Cathy described the ghost as about six years old, with short brown hair. He was covered in blood. “He told me that he was murdered by his mother’s boyfriend in a San Antonio park,” she said.
The family had picnicked in the park with the mother’s boyfriend’s coworkers. As they got ready to leave, the boyfriend told Alex to pick up his toys. When the child did not move fast enough, the man became enraged. He beat the boy to death and buried him in an old well.
The child’s pregnant mother did nothing to help him.
The ghost, Cathy said, told her that a reporter from the San Antonio Morning News had visited his mother to inquire about the missing child’s whereabouts. Apparently, nothing came of the reporter’s investigation.
Cathy also claimed that the murdered spirit told her that he had not meant to hurt Kelsey when he had hit her. “I was just trying to show her what would happen if she was bad,” the dead boy said. “Adults are bad people.”
Shortly after Cathy’s visit, the family headed out for a day at Espada Park. Kelsey curled up in the backseat and refused to get out of the car. “Alex is scared,” she said. “This is where it happened.”
Had Kelsey overheard her parents discussing Cathy’s encounter? Had the power of suggestion wreaked havoc on the little girl’s imagination?
The parents may have been unwittingly feeding their daughter’s fears.
Yet, Kelsey had drawn pictures of the park beforehand.

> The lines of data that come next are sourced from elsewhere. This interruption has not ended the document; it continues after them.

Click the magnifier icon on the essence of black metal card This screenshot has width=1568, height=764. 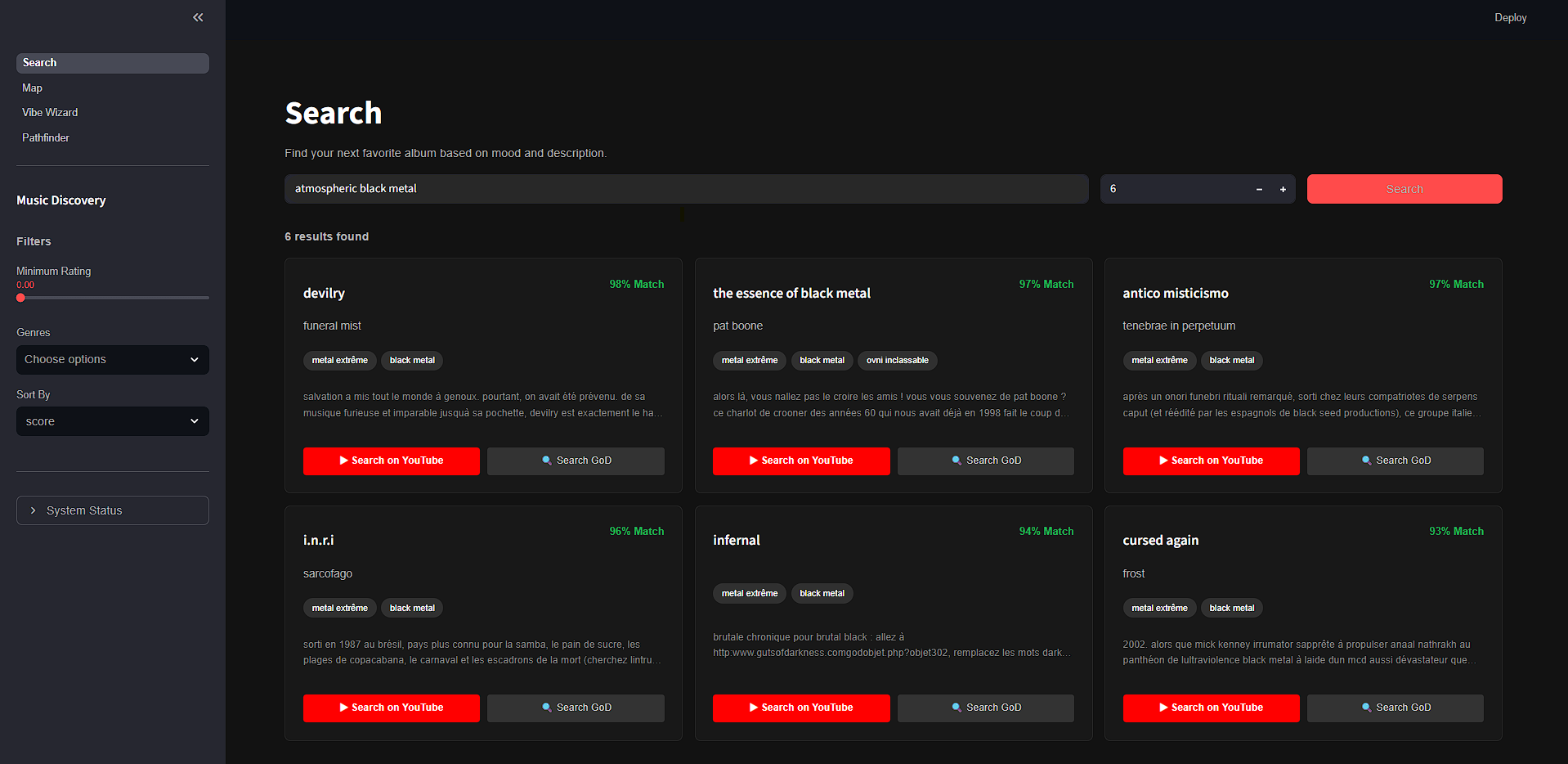(956, 461)
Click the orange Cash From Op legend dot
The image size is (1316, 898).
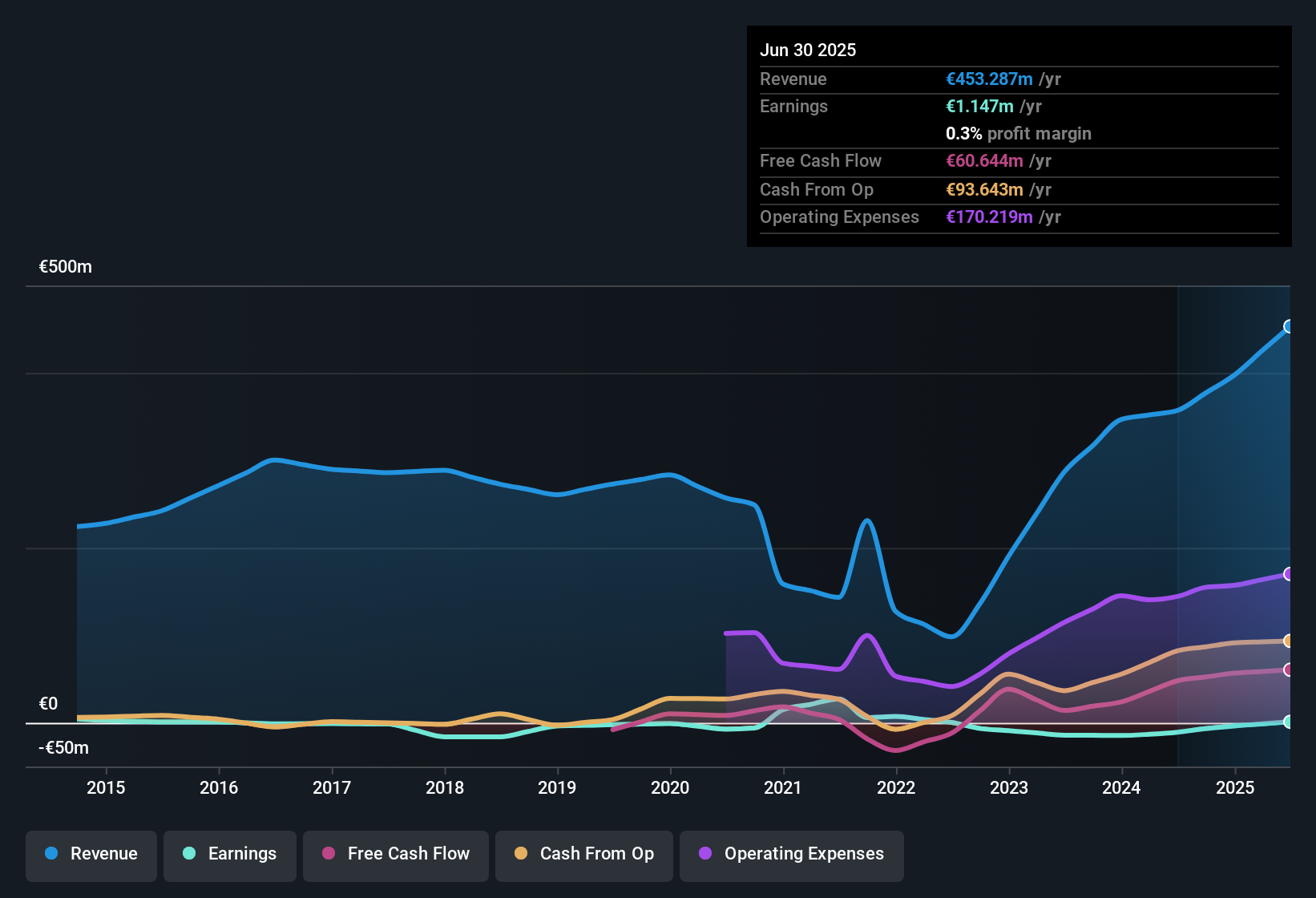pos(522,854)
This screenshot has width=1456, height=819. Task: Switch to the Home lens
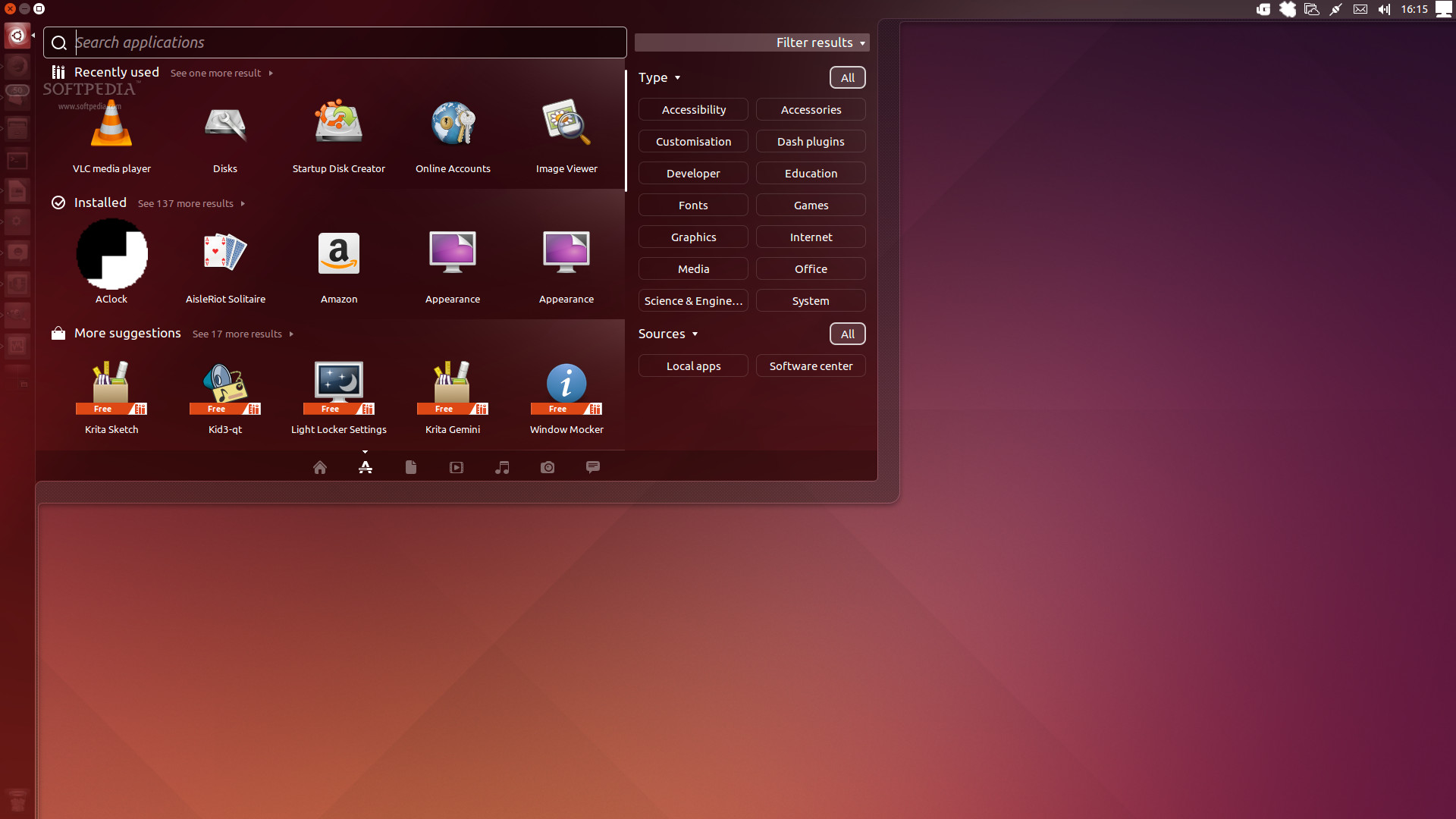point(320,467)
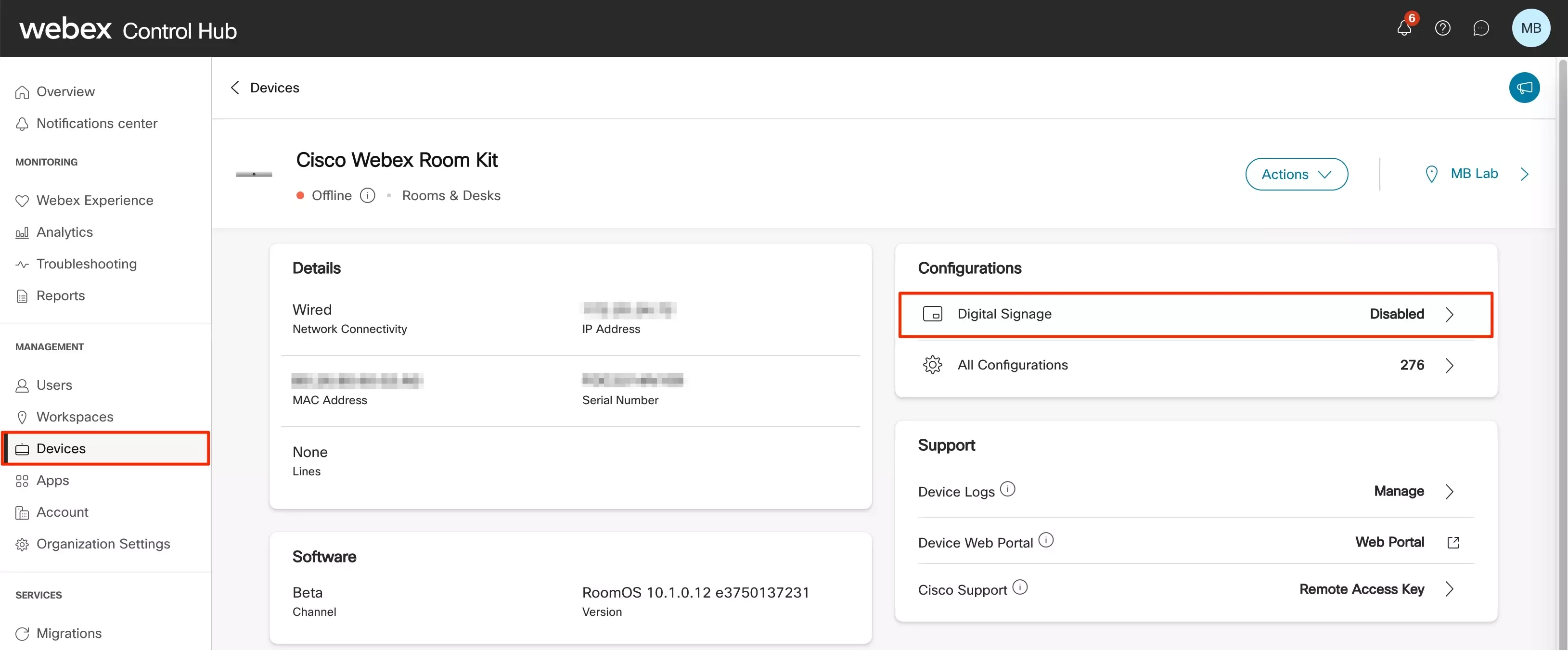
Task: Select Analytics in sidebar
Action: click(x=64, y=232)
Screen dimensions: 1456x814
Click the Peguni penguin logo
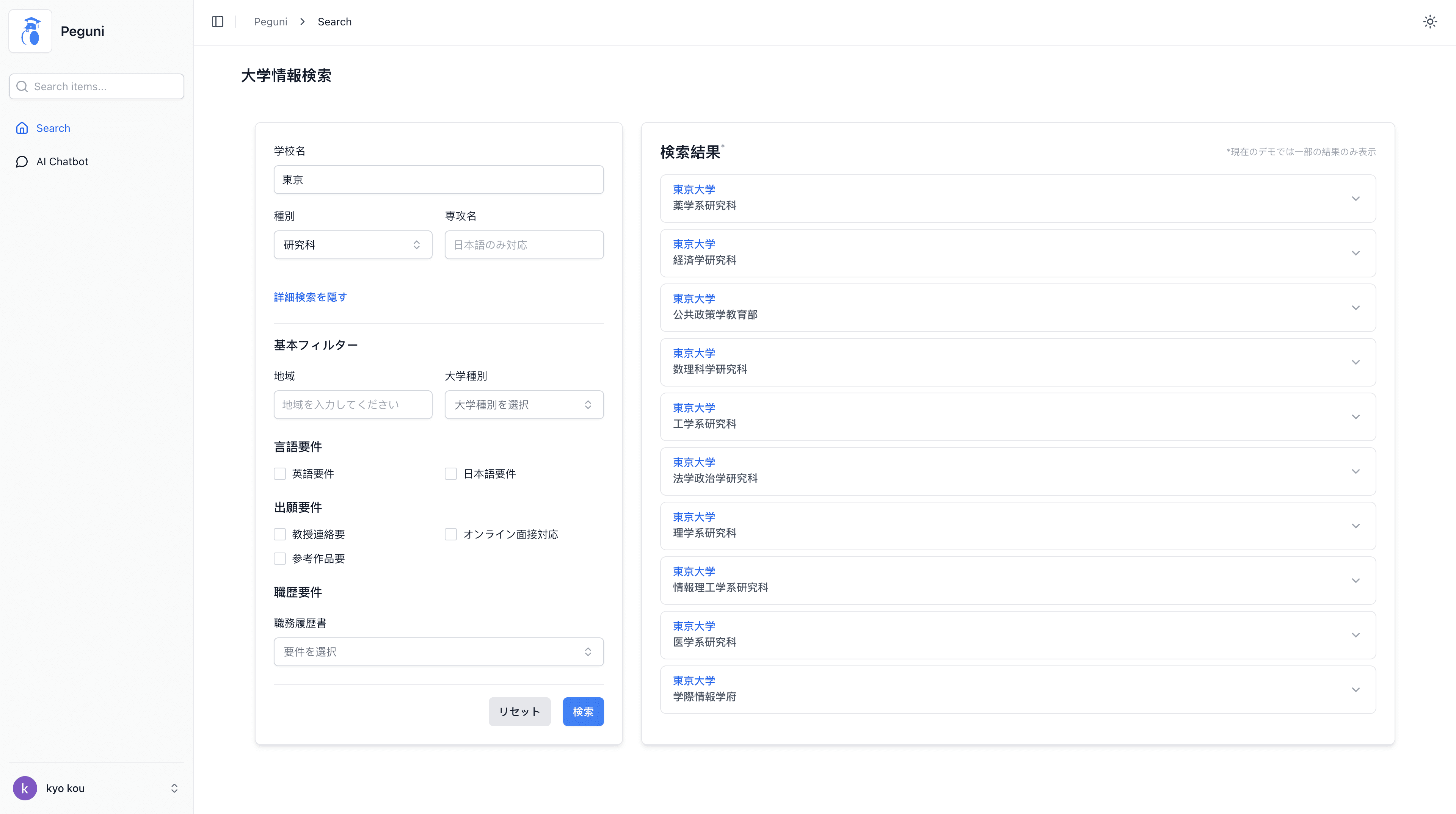pyautogui.click(x=30, y=30)
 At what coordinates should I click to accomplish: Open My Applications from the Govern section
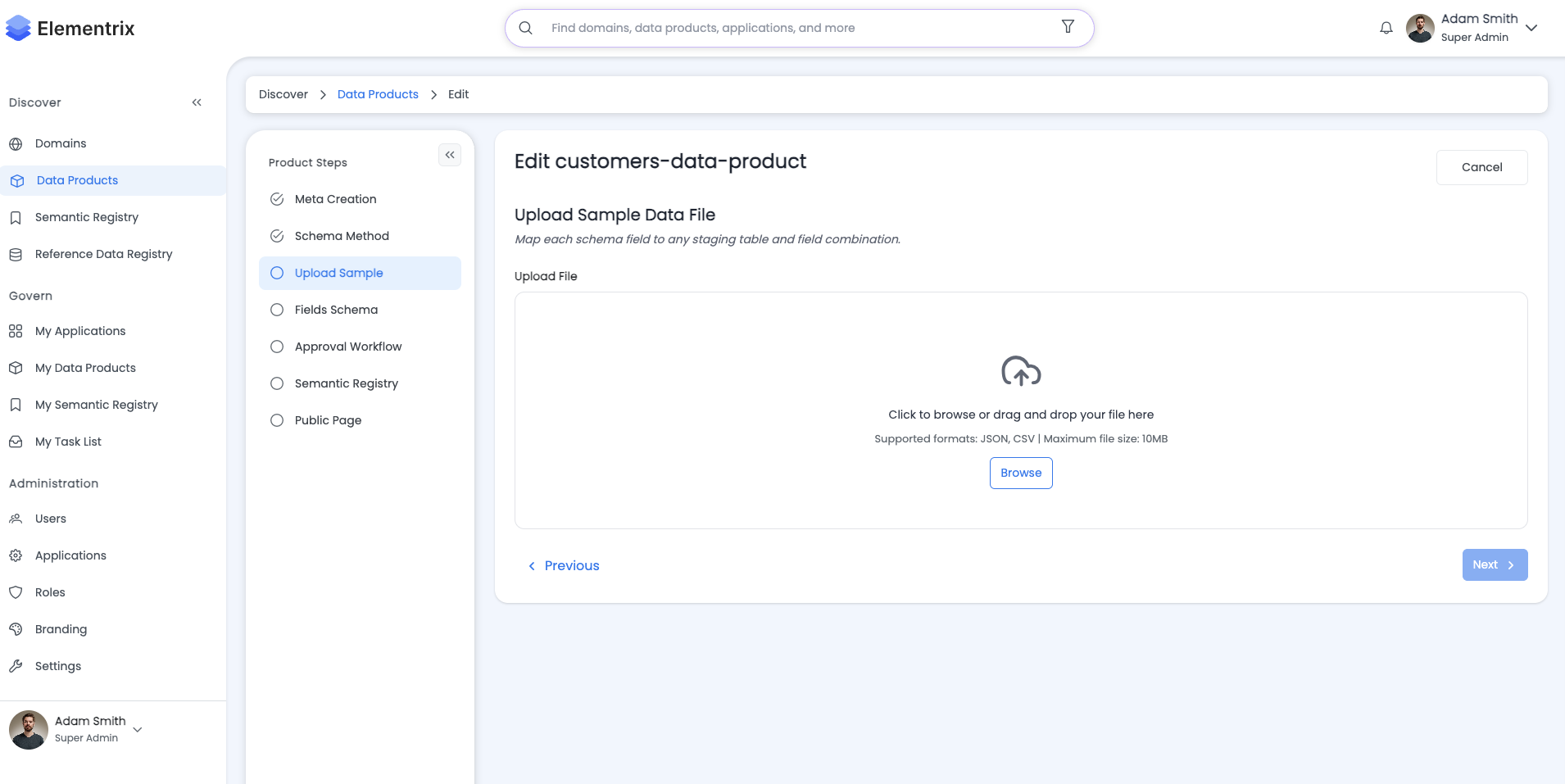(x=79, y=331)
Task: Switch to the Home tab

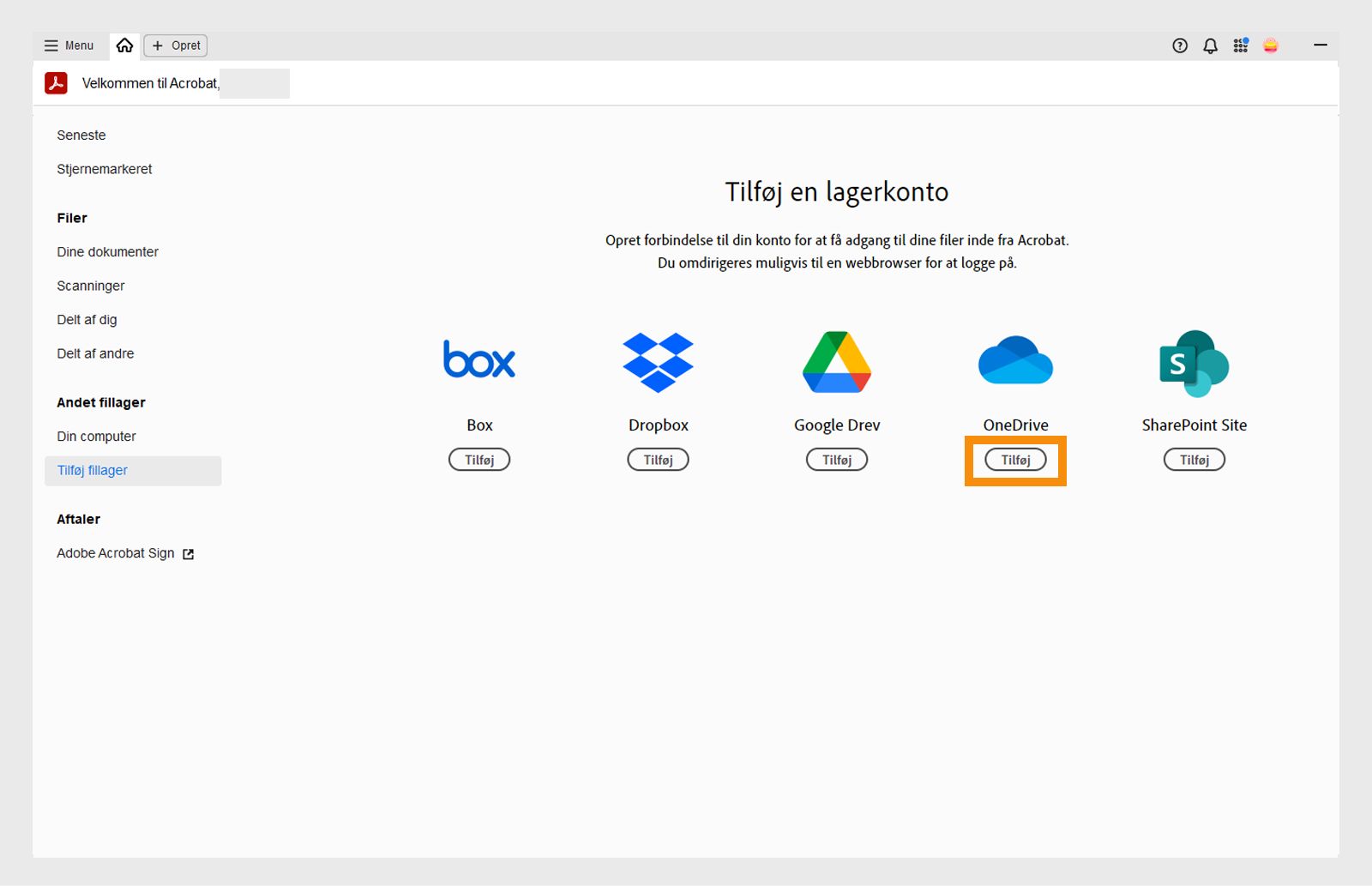Action: (x=124, y=45)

She drew pictures of the turtles Alex had played with in the park.
“I found out that at one time there were turtles at Espada Park. But they have not been seen in years,” said Theresa, who believes that Alex was killed at the park at least a decade before.
It was a sweltering day when Martin Leal and I gathered around the old well in the woods with Theresa’s children. Kelsey seemed hesitant as she gazed into the well, which was now filled with dirt and litter.
Was a little boy really buried there?
Martin got out his electromagnetic field detector, a tool that picks up on anomalies in the environment that many believe to be indicative of ghosts. He aimed at the well and the places where Kelsey said the ghost was. Nothing out of the ordinary registered.
I gently asked Kelsey about Alex.
Her young face clouded as she told me, “His daddy got him dead.”
The weapon? A tire iron.
According to Theresa, her daughter had drawn a picture of a tire iron and claimed that the man had used it to hurt Alex. She insisted that her daughter was not aware of Cathy’s interaction with the boy’s spirit, and that the child had drawn the pictures with no prompting.
I cannot say for certain that a boy named Alex was murdered in San Antonio. But if he was, perhaps this story will ring a bell with someone who is familiar with his story, and we can help a lost child find his way to the light.
For the unprepared, a visit from a ghost can be a disturbing experience. Yet, even those who are prepared and make a practice of contacting spirits sometimes find that the encounters are more than they can stand.
The psychics in the following story will never forget the horror they felt while visiting a murder site.
Waking the Dead
Slay utterly old and young, both maids, and little children …
Ezekiel 9:6 (KJV)
Brenda Marble, of Harrisonville, Missouri, cannot explain the lure of a simple Iowa farmhouse. It drew her to it, again and again. Each time she visited, she swore it would be the last. Yet, it seemed there was a message that she was chosen to tell the world. The house would not let her go until she and her friends deciphered that message and passed it along.
It should have been a lovely spring day filled with the sounds of birds singing and children laughing. But June 10, 1912, in Villisca, Iowa, was the darkest day in the history of the town.
The first inkling that something was wrong at the Moore house came when Mary Peckman peered down the street and noticed that her neighbors were not up and about. She grew more alarmed when she investigated and found the house tightly closed with all the shades drawn over the windows.
Worried, she spread the word, and before long, the brother of Joe Moore showed up and used his spare key to enter the home.
He stepped into a nightmare. The usually lively home was too quiet and washed in darkness. Every window and mirror in the home was covered with blankets or clothing. As his eyes adjusted, he did not want to believe what he saw.
Everyone was dead.
Someone had crept into the house and killed all the occupants with an axe. Joe, forty-three; Sarah, thirty-eight; Herman, eleven; Catherine, ten; Boyd, seven; and Paul, five; made up the entire Moore family.
The children’s friends Lena and Ina Stillinger, ages twelve and eight, had been spending the night, and they, too, were dead.